Affinity Designer £48.99 (one off): After some hefty searching, Protocol came across Affinity Designer. This is essentially the budget version of Adobe Suite rolled into one app, says Justin.

“It goes to show you that you don’t really need a lot if you have good inspiration, ideas and research.” 

The website

The objective of Protocol’s £500 marketing automation programme was to profile data and nurture leads. To achieve this, the marketing automation programme directed interested prospects to the website, which has links to gated research and content. Protocol therefore had to use content tools to create value and prepare the website with hidden fields and to trigger key words.

“We do something that we try to get our clients to do. We try to take an agile approach by capturing data behind the scenes,” explains Justin.

It’s a risky move for Protocol to give away its secret sauce, but so far it has paid off. “Everything that our analysts use for our clients, everyone can assess,” says Justin.

The results

It took two Protocol staff six weeks to complete the £500 challenge (fitting in with their other responsibilities).  The total costs amounted to £343.79 for the year leaving £156.21.

  • MailChimp 2.5k contacts: £274.80
  • Affinity Designer (one-off): £48.99
  • Nounproject (per annum): £20
  • Google Fonts: £0
  • UnSplash: £0
  • Google Docs: £0
  • Answer the Public: £0

Protocol’s marketing automation programme not only shows it’s possible to do MA on a budget, it proves that you don’t have to throw lots of money at tech in order to reap healthy ROI. “Before we did this we honestly got about two or three prospect leads a quarter because it was all referrals.
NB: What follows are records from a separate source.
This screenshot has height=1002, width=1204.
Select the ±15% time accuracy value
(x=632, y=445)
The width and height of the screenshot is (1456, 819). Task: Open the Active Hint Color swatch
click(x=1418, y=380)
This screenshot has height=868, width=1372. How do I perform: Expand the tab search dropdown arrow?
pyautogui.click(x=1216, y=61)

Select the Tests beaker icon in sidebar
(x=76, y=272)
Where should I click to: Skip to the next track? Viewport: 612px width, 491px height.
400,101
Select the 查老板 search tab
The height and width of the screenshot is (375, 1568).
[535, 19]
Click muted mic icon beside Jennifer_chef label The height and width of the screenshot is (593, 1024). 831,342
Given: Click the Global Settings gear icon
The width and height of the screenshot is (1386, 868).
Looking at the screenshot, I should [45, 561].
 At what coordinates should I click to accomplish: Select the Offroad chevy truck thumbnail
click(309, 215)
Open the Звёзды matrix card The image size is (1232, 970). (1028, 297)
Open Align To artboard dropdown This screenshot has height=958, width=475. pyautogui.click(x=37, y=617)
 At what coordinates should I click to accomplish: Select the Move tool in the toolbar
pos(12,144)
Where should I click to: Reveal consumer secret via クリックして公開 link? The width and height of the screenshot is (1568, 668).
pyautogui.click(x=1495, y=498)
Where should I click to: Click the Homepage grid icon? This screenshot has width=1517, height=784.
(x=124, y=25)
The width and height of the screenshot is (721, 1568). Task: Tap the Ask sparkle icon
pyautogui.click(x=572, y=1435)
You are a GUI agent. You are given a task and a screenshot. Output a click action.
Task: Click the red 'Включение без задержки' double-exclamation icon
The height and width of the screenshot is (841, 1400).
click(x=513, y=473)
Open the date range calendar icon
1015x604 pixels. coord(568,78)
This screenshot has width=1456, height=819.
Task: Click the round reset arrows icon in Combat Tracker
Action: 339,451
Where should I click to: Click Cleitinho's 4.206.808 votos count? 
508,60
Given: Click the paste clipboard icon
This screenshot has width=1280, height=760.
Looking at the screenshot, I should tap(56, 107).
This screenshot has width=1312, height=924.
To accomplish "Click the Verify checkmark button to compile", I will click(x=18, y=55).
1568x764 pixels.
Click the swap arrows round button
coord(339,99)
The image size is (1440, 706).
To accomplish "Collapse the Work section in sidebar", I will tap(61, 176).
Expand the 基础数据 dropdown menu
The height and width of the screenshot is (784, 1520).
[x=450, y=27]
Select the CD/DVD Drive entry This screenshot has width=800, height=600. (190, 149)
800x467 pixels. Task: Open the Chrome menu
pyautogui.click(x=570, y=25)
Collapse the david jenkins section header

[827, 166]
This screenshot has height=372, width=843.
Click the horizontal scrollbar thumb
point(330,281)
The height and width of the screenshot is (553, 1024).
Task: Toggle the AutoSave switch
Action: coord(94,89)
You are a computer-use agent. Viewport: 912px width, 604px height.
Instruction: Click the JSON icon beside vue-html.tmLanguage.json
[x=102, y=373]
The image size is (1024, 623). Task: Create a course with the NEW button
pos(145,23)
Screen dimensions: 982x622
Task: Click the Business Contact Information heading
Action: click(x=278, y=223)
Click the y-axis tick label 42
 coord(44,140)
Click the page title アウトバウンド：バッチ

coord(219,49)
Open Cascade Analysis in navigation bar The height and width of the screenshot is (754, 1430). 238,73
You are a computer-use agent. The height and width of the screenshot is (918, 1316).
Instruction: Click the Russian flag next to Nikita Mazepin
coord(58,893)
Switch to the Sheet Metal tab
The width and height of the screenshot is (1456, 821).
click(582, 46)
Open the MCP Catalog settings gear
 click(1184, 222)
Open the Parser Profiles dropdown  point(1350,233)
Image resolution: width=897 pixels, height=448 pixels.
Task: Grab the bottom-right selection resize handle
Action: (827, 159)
Now we’re getting about three to five solid leads a week. This has had a massive impact,” says Justin.

Every pound spent on this project gave a return of about £350. But now Justin faces a new problem. “When I show it to my clients, they also all want it!” he jests.

The key takeaway:Keep it agile, simple and get the basics right. What matters is focusing on the basic data points and getting good content.